Ces clubs, sortes de jardins partagés du cannabis, pourront cultiver la drogue sur un terrain à l’extérieur, dans une serre, dans un bâtiment non habité. Contrôlée au minimum une fois par an par les autorités, chaque association pourra accueillir, moyennant une cotisation, au maximum 500 personnes qui résident depuis au moins six mois en Allemagne.
Un homme fume un joint devant une pancarte sur laquelle est écrit : « Nous ne voulons pas être des criminels ». A la Porte de Brandebourg, à Berlin, dans la nuit du 31 mars au 1ᵉʳ avril 2024.
Selon le gouvernement, la nouvelle législation, ardemment voulue par les écologistes et les libéraux de la coalition du chancelier social-démocrate, Olaf Scholz, devrait permettre de lutter plus efficacement contre les trafics. Estimant que la politique d’interdiction a échoué, le ministre de la santé, Karl Lauterbach, fait régulièrement valoir que des pays comme le Canada, qui ont mis en œuvre la légalisation, ont pu réduire le marché noir.
* * * * * * *
Consigne A
Dans l'extrait sur la légalisation du cannabis en Allemagne, relevez tous les lieux où les clubs pourront cultiver la drogue.
Consigne B
Reproduisez à l'identique le passage de l'extrait sur la légalisation du cannabis en Allemagne qui commence par les mots « Ces clubs, sortes » et se termine par « mois en Allemagne. ».

Entrées de données enregistrées
* * * * * * *
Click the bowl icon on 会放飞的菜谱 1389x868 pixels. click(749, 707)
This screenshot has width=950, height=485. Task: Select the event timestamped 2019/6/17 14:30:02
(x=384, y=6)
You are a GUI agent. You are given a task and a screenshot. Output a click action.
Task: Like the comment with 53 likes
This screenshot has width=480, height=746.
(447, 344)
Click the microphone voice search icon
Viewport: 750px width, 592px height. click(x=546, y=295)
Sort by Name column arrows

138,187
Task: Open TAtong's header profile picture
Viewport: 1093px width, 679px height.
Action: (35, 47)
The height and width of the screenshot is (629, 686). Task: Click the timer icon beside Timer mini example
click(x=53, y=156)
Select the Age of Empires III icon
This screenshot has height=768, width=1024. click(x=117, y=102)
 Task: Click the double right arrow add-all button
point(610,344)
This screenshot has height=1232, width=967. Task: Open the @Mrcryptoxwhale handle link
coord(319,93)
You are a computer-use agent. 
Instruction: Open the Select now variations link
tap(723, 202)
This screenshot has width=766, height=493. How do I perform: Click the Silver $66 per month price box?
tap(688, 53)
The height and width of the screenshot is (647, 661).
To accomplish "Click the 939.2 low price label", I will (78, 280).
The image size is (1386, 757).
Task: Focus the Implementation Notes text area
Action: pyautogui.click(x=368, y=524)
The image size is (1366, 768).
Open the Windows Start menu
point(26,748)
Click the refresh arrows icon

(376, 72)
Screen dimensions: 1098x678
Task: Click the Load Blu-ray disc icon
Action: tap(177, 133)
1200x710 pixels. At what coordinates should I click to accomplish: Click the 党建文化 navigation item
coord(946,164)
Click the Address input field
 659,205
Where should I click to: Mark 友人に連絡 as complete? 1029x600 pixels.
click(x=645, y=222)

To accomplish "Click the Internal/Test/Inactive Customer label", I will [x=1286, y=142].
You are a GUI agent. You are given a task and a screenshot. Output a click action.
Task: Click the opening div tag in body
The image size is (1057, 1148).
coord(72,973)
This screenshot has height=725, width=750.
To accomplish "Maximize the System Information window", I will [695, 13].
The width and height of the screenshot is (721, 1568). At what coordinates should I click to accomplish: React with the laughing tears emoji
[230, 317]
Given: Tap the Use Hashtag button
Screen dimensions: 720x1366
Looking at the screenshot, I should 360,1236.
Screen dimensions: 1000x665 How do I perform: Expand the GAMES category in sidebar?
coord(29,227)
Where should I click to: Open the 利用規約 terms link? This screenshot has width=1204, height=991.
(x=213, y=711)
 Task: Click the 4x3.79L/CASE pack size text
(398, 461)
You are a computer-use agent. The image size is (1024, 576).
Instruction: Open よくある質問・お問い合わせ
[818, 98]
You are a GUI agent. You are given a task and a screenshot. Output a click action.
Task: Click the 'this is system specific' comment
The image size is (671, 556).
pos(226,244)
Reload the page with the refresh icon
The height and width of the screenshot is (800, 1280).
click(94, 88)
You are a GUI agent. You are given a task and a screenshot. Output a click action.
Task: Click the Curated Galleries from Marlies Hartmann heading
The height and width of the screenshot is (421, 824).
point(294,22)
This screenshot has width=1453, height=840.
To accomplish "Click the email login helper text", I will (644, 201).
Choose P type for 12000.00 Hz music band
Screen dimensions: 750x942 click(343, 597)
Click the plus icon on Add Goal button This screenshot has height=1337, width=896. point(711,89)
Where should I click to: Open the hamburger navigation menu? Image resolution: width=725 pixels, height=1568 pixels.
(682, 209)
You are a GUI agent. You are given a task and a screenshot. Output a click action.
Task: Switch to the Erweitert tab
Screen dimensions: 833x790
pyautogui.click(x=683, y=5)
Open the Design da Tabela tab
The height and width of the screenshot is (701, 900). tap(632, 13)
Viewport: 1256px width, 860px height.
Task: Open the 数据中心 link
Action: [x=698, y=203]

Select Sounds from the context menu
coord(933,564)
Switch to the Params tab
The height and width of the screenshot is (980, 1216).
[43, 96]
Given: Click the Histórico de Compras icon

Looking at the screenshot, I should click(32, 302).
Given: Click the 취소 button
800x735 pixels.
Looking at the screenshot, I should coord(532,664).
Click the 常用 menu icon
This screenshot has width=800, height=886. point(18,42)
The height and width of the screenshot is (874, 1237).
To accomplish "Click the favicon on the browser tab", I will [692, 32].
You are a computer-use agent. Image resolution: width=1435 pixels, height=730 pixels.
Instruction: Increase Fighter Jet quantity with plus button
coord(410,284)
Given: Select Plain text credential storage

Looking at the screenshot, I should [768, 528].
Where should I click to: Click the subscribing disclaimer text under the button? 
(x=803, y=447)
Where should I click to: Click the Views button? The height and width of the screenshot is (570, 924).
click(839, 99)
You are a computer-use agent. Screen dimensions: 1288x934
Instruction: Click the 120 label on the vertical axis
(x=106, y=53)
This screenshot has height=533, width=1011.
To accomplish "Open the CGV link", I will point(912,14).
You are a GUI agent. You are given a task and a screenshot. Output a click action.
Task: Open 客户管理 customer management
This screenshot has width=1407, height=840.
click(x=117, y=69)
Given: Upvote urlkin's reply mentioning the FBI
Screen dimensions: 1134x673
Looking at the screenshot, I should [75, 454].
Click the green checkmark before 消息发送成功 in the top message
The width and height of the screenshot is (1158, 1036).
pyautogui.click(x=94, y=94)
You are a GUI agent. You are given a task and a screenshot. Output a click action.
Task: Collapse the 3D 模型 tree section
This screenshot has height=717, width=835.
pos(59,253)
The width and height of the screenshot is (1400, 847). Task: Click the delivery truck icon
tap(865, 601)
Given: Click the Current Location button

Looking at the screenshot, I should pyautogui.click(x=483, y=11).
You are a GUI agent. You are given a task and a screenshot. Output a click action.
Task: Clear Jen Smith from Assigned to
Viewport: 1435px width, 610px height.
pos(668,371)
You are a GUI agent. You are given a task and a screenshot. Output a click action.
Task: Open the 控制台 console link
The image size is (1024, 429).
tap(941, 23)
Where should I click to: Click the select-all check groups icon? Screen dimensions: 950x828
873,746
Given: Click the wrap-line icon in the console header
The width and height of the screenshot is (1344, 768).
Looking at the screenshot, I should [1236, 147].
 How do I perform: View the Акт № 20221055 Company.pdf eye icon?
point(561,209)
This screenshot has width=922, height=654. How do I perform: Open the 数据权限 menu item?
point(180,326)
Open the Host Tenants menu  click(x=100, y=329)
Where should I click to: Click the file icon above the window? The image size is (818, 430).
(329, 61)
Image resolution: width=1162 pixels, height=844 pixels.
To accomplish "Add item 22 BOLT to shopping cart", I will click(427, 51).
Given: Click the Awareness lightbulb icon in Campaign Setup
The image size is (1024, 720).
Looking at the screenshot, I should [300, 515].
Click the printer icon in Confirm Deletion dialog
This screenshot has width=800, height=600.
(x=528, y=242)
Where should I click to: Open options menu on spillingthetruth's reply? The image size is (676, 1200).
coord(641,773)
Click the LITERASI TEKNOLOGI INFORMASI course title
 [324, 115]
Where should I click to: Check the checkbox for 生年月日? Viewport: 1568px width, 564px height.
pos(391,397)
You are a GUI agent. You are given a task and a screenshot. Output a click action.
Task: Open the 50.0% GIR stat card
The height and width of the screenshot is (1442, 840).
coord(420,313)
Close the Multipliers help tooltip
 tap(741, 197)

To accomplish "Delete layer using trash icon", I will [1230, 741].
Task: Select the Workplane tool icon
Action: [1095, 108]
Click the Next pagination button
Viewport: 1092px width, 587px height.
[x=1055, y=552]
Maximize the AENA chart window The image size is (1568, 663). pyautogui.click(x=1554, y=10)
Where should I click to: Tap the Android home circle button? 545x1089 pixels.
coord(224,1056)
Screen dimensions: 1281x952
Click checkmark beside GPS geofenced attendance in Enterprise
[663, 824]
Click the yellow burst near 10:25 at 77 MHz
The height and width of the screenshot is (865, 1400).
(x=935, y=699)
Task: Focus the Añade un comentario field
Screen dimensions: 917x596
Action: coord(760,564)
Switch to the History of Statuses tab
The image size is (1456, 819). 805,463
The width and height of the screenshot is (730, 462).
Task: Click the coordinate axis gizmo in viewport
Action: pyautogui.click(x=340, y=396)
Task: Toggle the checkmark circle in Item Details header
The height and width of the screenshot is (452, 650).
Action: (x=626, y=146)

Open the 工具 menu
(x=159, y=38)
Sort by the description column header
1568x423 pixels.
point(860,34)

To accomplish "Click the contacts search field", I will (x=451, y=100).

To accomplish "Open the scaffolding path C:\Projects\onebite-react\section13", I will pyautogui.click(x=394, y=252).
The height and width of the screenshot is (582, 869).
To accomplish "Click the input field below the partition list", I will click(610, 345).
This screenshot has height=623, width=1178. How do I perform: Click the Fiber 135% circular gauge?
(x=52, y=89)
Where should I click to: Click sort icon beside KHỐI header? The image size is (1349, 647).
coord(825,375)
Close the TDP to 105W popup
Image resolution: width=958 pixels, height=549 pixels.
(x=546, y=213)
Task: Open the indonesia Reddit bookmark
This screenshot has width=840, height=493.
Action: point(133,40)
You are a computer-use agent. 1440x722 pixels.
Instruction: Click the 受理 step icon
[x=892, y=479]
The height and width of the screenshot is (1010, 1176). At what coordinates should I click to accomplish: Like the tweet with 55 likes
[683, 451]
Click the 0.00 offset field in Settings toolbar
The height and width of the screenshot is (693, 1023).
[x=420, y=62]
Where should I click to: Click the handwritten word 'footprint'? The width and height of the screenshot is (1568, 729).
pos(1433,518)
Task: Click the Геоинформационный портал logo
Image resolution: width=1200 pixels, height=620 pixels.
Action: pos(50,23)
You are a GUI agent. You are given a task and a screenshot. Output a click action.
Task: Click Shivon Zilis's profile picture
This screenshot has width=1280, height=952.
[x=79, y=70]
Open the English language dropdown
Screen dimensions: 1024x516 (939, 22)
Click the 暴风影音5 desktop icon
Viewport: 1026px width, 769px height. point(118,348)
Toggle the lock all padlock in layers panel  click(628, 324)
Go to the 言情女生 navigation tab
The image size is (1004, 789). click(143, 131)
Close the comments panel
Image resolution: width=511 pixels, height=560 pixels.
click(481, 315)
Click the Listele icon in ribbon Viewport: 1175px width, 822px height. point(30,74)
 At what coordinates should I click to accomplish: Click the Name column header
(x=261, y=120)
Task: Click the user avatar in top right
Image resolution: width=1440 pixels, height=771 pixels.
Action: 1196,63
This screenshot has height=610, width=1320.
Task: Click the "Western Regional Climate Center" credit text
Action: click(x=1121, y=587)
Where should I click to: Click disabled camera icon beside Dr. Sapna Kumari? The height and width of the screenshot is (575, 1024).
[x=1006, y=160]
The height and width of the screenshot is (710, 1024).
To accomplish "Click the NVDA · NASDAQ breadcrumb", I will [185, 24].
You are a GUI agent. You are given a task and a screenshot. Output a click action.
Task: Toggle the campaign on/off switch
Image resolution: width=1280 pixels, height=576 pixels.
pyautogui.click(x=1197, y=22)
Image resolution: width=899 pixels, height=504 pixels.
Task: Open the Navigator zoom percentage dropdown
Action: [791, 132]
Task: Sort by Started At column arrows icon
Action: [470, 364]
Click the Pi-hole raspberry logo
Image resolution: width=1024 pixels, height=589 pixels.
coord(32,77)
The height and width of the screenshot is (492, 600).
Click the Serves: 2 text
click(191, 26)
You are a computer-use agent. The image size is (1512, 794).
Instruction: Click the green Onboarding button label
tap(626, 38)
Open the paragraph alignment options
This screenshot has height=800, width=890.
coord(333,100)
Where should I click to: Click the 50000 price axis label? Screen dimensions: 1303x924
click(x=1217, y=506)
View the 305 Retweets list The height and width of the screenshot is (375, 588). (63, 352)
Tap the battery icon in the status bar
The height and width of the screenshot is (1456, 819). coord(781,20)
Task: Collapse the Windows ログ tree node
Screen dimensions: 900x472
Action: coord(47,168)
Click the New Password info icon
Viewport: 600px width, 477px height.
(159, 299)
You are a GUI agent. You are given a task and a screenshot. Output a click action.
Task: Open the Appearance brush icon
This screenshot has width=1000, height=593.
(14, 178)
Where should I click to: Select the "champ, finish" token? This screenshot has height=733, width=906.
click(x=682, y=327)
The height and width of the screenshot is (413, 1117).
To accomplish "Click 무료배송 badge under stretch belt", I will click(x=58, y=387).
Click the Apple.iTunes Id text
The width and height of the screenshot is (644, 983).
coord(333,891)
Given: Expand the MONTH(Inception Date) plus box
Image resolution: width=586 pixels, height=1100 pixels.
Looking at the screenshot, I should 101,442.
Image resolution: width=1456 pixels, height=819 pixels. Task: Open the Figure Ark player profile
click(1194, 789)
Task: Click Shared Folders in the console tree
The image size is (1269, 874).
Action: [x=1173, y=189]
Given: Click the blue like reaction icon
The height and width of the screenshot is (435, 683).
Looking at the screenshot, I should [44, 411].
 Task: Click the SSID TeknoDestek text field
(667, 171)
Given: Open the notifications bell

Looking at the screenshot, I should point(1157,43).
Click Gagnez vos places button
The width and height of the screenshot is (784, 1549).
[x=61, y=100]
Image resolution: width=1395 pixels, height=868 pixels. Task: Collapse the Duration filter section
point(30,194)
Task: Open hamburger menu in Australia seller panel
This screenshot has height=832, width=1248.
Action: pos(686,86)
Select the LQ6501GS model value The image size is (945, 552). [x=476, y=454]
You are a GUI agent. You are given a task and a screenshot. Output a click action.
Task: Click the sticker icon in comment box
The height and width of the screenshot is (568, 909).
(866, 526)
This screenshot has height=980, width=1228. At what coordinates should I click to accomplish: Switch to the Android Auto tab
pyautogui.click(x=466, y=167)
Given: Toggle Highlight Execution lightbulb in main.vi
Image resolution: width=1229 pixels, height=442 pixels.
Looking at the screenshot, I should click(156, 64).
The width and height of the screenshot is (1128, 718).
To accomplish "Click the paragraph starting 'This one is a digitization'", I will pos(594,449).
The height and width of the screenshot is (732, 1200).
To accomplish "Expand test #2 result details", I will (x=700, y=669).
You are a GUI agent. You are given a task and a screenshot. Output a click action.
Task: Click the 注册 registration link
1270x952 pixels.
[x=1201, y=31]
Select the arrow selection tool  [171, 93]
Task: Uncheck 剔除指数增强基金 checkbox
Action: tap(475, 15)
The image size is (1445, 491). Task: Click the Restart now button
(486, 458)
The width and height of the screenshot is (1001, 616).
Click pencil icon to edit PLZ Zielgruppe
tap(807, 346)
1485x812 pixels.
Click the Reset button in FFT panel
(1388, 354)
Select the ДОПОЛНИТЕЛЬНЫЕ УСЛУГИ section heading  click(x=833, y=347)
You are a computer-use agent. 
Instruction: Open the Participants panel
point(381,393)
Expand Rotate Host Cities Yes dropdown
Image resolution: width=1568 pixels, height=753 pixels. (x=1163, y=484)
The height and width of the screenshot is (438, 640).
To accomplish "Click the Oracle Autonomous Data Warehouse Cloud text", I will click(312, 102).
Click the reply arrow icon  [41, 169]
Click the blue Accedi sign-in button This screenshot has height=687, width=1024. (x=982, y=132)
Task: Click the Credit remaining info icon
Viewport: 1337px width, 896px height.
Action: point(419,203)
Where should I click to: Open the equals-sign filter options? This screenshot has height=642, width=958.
* * * * * * *
Réponse A
- sur un terrain à l'extérieur
- dans une serre
- dans un bâtiment non habité

Réponse B
Ces clubs, sortes de jardins partagés du cannabis, pourront cultiver la drogue sur un terrain à l’extérieur, dans une serre, dans un bâtiment non habité. Contrôlée au minimum une fois par an par les autorités, chaque association pourra accueillir, moyennant une cotisation, au maximum 500 personnes qui résident depuis au moins six mois en Allemagne.